Most of the time, selecting gears on the road is mostly a matter of matching ratios to how fast you’re going. You might want to tweak it a bit if the roads are icy or wet, but generally there’s a very close relationship between gear and speed. Off road that isn’t the case at all. Your main priority when selecting a gear is going to be how to maximise grip. Doing 30km/h on wet rock is totally different from 30km/h on loose, dry sand. On top of that, you might have high/low range and diff lock to think about as well.

Just to make it even more interesting, there are no hard and fast rules about what gear is best in what conditions.

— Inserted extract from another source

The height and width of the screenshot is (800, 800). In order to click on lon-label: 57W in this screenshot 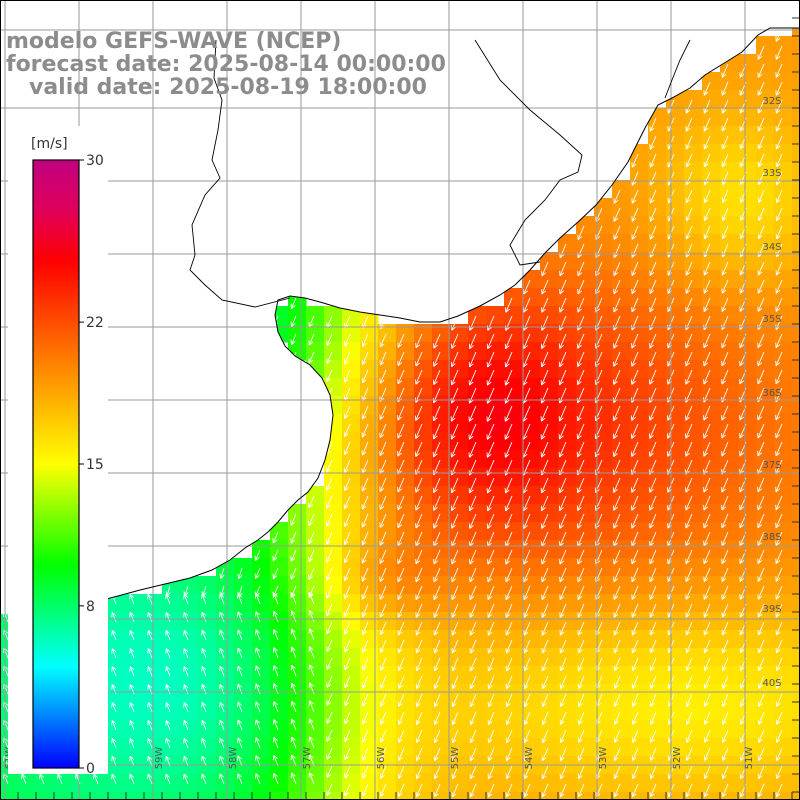, I will do `click(308, 758)`.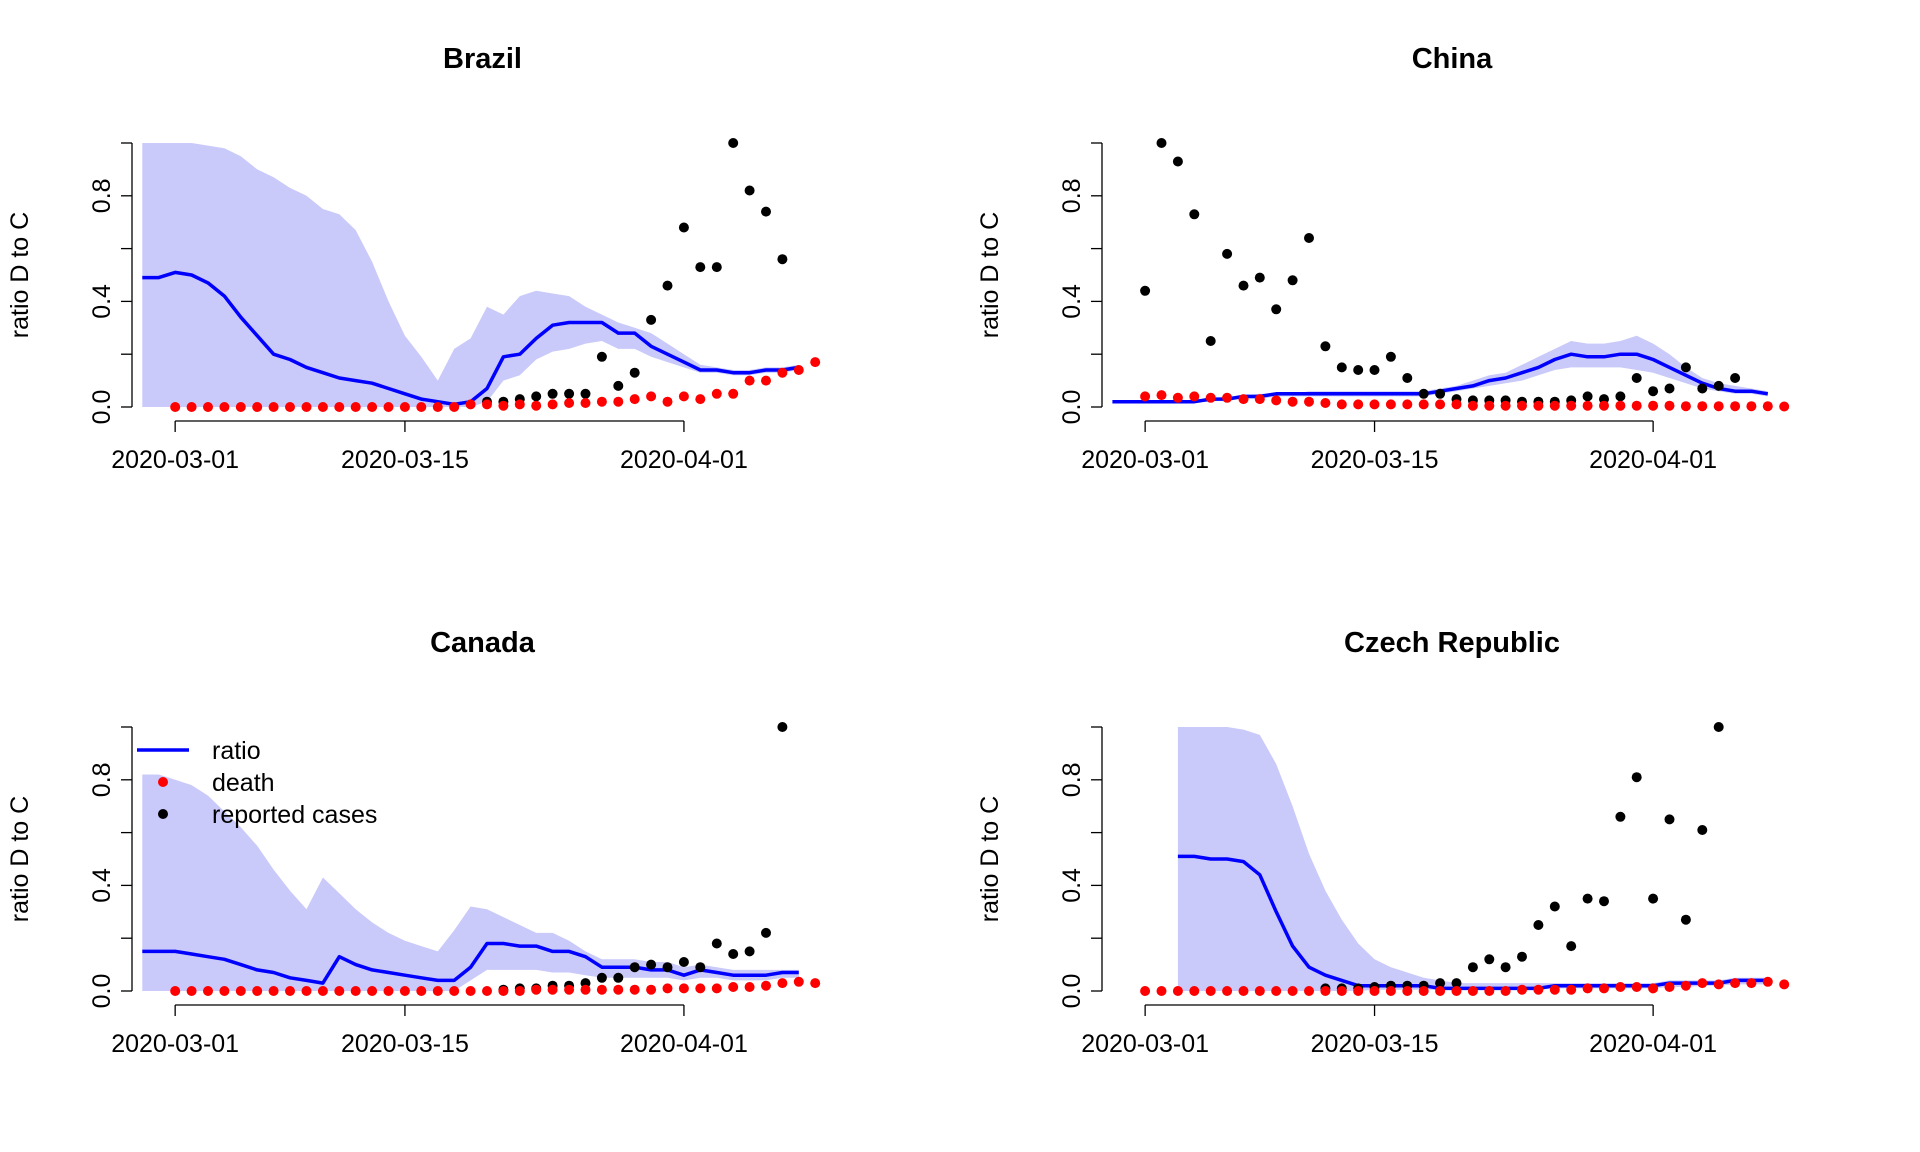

A lower gear will generally give more grip, but not always. Sand is notoriously unpredictable. Wet sand – if you’re driving below the high tide mark on a beach, for example – is a pretty firm surface that’s easy to drive on. Saturated sand, where it’s actually being washed by each wave, can be a different story, and loose, dry sand makes it frustratingly easy to bury yourself to the axles.

On any difficult surface – snow, mud, and loose gravel, as well as sand – the key to not getting stuck is keeping up your momentum. Once you stop, there’s a good change that trying to get moving again will just dig you in. Too high a gear can start your wheels spinning, and you’ll slow down and dig yourself in; too low and you’ll lose momentum, slow down and… you know where this is going. The trick is, before you move out onto a soft surface, get yourself at an appropriate speed then, as soon as you’re on it, find the gear that lets you maintain that speed with some power in reserve.

Generally, lower gears work best on sand and mud. There’s less risk of the wheels spinning, and as long as your tyre pressures are low enough you’ll get more grip. The exact choice of gear varies though. The best gear for you depends on your vehicle, and on the type of sand. You’ll learn through experience what’s best (and, sadly, that means you’ll probably get stuck a couple of times before you get it right).

It’s a lot simpler to work out what gear to use when descending slopes or dunes – as low as possible. If it’s a steep slope stay in first; for a shallower one you might be able to safely go in second. Gear changes on slopes, just like on soft surfaces, need to be carried out quickly and smoothly. The longer you’re out of gear the more likely you are to get into trouble.

Effective use of gears off-road comes with practice. You’ll soon learn to tell by feel when it’s time to change gears. The main thing is to remember that, off road, you’ll be using lower gears much more and making more frequent changes. Changing up as you accelerate, then cruising in fifth for an hour, isn’t something you’ll be doing. That makes quick, confident changes vital. Get that right and you have it pretty much sorted.